Crystal Beach. Great conditions. Flat and trout green. All fish shown plus 3 more caught by 9:30am on croaker. 24 to 17" and one sand trout. 11 total with many many misses. Taking lunch break now.


----------



## Aggieangler (May 28, 2004)

Man...wish I was closer...tomorrow morning would find me there.


----------



## Flounder-Freak (Feb 3, 2013)

On my way to surfside from Liverpool/alvin at noon today!!! Going to try jetties and surf.


----------



## agonzales1981 (Jun 12, 2008)

Flounder-Freak said:


> On my way to surfside from Liverpool/alvin at noon today!!! Going to try jetties and surf.
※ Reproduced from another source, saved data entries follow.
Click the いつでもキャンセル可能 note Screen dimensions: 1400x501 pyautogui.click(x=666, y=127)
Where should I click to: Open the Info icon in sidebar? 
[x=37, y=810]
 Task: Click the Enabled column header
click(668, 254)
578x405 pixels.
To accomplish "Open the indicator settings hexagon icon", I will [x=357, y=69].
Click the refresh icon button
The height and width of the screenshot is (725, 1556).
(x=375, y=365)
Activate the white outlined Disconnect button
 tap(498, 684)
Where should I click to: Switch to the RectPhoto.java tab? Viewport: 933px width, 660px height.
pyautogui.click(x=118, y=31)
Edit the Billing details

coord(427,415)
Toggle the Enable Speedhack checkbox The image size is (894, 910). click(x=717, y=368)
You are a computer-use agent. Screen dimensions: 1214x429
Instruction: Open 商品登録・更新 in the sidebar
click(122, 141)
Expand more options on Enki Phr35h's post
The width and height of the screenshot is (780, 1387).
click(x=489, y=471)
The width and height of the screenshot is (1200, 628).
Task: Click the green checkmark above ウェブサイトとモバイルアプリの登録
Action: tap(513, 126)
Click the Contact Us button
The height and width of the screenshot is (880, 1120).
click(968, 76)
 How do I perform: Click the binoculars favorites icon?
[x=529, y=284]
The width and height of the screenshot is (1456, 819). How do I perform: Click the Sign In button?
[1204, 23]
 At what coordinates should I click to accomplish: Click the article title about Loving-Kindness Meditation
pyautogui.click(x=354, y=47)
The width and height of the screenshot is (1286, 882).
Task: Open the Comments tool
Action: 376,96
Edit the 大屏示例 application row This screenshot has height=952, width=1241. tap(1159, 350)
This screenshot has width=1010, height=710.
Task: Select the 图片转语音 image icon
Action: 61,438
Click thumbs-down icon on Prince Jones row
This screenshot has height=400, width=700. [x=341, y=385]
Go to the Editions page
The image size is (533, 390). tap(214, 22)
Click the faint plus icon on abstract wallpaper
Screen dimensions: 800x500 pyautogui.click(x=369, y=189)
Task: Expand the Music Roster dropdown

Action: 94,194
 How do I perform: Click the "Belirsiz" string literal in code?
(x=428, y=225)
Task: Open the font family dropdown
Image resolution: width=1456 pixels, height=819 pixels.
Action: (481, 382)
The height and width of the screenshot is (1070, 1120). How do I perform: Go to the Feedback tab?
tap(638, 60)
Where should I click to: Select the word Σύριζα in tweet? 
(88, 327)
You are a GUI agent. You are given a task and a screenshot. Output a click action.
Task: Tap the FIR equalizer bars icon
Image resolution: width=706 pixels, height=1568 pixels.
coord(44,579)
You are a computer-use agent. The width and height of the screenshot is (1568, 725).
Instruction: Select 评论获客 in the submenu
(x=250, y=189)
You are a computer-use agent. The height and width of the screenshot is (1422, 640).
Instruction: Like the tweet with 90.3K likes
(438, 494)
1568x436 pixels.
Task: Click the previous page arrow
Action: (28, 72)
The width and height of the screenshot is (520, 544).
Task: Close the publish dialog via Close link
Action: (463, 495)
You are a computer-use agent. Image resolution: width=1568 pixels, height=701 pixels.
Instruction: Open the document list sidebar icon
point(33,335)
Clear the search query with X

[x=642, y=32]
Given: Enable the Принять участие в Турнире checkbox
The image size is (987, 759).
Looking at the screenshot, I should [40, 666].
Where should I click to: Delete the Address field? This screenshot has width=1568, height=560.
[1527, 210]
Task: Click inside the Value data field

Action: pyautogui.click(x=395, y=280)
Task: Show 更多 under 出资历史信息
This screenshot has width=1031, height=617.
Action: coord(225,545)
Post a report when you get there please


----------



## JustSlabs (Jun 19, 2005)

Any bait in the surf?


----------



## Flounder-Freak (Feb 3, 2013)

Report from friend at surfside-surf is greenish but not perfect, just finished raining. Mullet and other bait visible in spots.


----------



## HoustonKid (Dec 29, 2005)

CB conditions still great. No rain. No bait in water. Bite has slowed significNtly. Zero on shrimp under cork. Zero on gold spoon. Out of croaker.


----------



## agonzales1981 (Jun 12, 2008)

Thanks for all the updates I'll be there about 4:30-5. I usually wade in close to the SS jetty.


----------



## hog_down (Jan 11, 2010)

I'll be out there this weekend, hope the conditions stay the same!


----------



## jmack (Dec 7, 2006)

Man I just may have to take tomorrow off. But if i dont ill be heading down Friday for sure. Just hope the conditions hang in there.


----------



## robolivar (Oct 7, 2011)

HoustonKid said:


> Crystal Beach. Great conditions. Flat and trout green. All fish shown plus 3 more caught by 9:30am on croaker. 24 to 17" and one sand trout. 11 total with many many misses. Taking lunch break now.


SON OF A BISCUIT EATIN DAWG. 
I knew i shoulda headed down there this morn. truck still loaded up from last weekend..lol


----------



## Doubless (Aug 22, 2005)

I was at Surfside at daylight. Water clarity was maybe a foot at best. It keeps trying to clear but is still brown. Nothing; not a fish, on top or using rubber.

I sincerely think that unless the water gets green we are going to have a slow time of it with artificials. There just isn't enough clarity for fish to see the lures and you have to literally hit them on the end of the nose...


----------



## jmack (Dec 7, 2006)

Will a 5mph south wind screw things up?


----------



## JustSlabs (Jun 19, 2005)

As long as the wind has West in it, it's not going to clean up.


----------



## cfulbright (Jun 24, 2009)

Was at Crystal on Monday, seaweed was BAD! Mats of it to the first bar, and more moving in. Water was green.


----------



## Psychogatortrout (Jul 22, 2014)

jmack said:


> Will a 5mph south wind screw things up?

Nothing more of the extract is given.